América LatinaArtemisa Noticias
20/04/2010
Por Sarah Babiker
'Es difícil ser joven en América Latina. Los desafíos abiertos' (Editorial Sudamericana) es un libro compilado por Bernardo Kliksberg que indaga acerca de cómo afecta la crisis económica a los jóvenes latinoamericanos. El panorama no es muy halagüeño.
¿Por qué le afectará más esta crisis a América Latina y otras regiones en desarrollo? Básicamente, porque tanto Estados Unidos como Europa cuentan con recursos anticíclicos: pueden dedicar parte de su PIB a impulsar políticas que combatan el embate de la crisis. ¿Por qué la mayoría de los países latinoamericanos no cuenta con esos recursos? Pues porque llevan años siguiendo recetas de organismos internacionales que les invitaban a reducir el Estado.

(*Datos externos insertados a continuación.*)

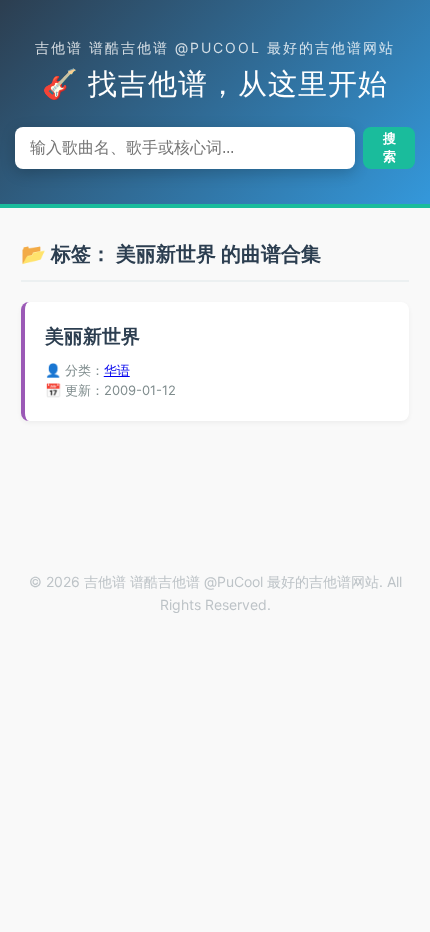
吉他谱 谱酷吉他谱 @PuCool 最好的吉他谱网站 (215, 47)
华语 (117, 370)
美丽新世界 (92, 336)
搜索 (389, 147)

Y si en algo se han puesto de acuerdo los 25 cargos políticos latinoamericanos reunidos en el Foro de Pensamiento Social Estratégico, convocado por el Programa de Naciones Unidas para el Desarrollo (PNUD), la Agencia Española de Cooperación Internacional (AECID) y el fondo España- PNUD, es en que en una situación como la actual es necesario un estado que se ocupe de amparar a los más perjudicados por la crisis. Entre ellos los jóvenes. El volumen recopila las visiones de esas 25 autoridades, procedentes de 15 países latinoamericanos, y que agrupan Ministros y Ministras del Área Social, de Salud, de Interior o de Hacienda, Secretarios de Juventud, Primeras Damas. Se trata de una compilación heterogénea, que incluye análisis, presentación de las políticas sociales de cada país, e intercambio de experiencias. Si bien tiene un toque marcadamente institucional y algunos de los invitados aprovechan la plataforma brindada para deshacerse en elogios hacia su respectivo presidente, el volumen aporta interesantes datos, y puntos de análisis necesarios a la hora de abordar la situación de la juventud.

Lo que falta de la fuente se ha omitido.